Given records START
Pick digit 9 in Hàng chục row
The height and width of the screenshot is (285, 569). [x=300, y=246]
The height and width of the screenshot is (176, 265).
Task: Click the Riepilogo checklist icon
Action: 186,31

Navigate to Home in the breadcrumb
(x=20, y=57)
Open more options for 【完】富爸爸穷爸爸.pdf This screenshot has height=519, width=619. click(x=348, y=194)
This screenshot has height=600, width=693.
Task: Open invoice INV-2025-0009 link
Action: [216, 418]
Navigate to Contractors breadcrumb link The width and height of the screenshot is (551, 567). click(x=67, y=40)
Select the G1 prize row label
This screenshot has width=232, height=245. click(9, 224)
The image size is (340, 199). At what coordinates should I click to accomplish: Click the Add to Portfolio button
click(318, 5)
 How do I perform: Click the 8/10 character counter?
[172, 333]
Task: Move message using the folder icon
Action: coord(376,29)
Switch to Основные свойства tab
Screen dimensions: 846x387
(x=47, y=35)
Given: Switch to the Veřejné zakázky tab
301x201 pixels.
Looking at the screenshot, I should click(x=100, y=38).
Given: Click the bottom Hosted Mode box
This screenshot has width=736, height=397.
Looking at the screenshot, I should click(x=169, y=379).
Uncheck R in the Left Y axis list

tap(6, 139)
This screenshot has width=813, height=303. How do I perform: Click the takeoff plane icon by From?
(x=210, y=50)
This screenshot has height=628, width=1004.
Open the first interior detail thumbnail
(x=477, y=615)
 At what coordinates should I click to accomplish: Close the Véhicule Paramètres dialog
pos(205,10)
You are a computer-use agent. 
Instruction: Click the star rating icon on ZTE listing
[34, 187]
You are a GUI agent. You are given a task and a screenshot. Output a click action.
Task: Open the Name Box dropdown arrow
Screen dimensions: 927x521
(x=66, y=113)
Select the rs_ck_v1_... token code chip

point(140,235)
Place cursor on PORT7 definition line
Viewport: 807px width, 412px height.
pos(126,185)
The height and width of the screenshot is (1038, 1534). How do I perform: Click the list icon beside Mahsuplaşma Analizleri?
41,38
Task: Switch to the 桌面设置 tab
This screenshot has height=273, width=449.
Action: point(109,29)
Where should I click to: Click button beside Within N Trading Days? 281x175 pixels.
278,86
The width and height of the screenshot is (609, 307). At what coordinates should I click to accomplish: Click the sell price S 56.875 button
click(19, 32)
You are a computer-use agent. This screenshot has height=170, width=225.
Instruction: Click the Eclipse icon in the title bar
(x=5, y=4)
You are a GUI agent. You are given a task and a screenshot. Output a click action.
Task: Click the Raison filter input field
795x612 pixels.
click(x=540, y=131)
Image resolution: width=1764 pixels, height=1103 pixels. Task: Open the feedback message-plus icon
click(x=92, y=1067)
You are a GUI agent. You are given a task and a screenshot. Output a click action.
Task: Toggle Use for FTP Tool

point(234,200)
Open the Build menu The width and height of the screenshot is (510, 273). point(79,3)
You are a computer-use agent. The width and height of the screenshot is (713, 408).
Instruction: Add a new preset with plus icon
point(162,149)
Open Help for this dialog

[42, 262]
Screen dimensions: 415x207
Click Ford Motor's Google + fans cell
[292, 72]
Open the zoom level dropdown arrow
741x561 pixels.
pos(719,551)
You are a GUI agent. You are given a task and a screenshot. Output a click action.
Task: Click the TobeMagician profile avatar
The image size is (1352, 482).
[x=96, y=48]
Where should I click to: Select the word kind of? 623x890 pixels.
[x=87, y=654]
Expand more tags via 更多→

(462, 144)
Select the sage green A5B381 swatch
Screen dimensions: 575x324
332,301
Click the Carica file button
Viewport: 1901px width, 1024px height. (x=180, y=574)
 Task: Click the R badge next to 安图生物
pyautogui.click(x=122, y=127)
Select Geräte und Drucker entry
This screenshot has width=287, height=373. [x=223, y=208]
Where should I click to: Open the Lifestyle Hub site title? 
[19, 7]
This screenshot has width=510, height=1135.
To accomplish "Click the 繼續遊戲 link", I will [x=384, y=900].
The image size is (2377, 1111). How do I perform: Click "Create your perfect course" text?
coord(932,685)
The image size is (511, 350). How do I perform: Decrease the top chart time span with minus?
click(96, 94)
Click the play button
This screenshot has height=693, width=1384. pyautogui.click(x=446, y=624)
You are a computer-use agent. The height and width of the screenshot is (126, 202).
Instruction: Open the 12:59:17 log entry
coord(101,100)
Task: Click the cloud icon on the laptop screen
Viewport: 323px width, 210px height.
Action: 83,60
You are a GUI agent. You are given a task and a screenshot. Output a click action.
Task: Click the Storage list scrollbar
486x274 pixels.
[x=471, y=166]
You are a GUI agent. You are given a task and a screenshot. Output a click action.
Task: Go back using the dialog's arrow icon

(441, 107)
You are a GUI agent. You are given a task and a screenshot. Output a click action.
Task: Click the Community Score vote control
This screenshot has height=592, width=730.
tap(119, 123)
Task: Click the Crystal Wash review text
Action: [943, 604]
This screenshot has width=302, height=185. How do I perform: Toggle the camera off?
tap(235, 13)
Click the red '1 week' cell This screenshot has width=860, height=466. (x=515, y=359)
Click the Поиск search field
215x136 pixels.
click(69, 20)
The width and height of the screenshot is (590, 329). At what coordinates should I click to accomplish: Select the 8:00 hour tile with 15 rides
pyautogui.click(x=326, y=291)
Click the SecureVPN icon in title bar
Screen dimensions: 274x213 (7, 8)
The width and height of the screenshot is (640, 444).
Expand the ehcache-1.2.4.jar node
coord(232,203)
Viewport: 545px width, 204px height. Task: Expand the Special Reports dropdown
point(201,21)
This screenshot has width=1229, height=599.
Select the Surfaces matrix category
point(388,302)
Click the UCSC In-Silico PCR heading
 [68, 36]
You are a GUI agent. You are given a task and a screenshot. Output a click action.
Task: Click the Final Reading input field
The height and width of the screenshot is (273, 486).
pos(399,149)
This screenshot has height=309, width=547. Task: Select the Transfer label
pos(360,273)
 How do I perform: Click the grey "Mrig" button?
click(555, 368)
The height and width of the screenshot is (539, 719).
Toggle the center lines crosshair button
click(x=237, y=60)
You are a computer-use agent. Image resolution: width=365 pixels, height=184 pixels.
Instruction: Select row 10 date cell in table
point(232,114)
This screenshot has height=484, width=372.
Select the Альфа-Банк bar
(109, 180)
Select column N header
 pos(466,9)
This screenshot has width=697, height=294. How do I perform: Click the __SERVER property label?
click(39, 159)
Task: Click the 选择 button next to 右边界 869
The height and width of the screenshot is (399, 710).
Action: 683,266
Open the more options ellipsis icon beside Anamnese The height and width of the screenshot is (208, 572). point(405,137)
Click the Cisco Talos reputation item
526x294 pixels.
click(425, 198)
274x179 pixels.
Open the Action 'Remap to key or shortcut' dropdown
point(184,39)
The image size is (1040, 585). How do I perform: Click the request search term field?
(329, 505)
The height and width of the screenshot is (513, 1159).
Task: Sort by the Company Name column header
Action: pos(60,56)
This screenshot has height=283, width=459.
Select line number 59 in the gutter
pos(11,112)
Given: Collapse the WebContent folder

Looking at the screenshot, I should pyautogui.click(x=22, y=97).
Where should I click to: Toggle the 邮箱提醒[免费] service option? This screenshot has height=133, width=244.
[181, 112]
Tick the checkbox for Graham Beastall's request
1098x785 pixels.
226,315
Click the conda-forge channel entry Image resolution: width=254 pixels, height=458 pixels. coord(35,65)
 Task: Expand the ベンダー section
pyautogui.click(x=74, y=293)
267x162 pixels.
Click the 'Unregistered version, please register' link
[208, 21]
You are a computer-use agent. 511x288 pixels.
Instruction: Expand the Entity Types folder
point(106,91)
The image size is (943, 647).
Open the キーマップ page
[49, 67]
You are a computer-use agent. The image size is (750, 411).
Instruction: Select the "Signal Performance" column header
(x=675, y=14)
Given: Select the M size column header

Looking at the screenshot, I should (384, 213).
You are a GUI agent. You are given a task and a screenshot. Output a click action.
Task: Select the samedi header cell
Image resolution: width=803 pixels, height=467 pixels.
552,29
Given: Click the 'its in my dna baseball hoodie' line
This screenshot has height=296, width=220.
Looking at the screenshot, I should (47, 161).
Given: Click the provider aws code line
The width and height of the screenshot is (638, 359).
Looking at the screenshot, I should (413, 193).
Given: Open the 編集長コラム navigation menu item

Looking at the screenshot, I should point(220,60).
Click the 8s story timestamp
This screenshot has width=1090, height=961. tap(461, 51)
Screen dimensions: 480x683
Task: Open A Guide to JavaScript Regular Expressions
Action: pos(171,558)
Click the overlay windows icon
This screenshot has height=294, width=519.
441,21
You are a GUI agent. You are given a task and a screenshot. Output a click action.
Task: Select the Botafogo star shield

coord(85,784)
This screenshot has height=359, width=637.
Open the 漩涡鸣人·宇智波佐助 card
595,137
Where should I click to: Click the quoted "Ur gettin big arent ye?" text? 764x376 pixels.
Given records END
> Exercise
Where a line of the records has the string "input", return that line.

> Solved exercise
Task: Click the Raison filter input field
Task: Click the Final Reading input field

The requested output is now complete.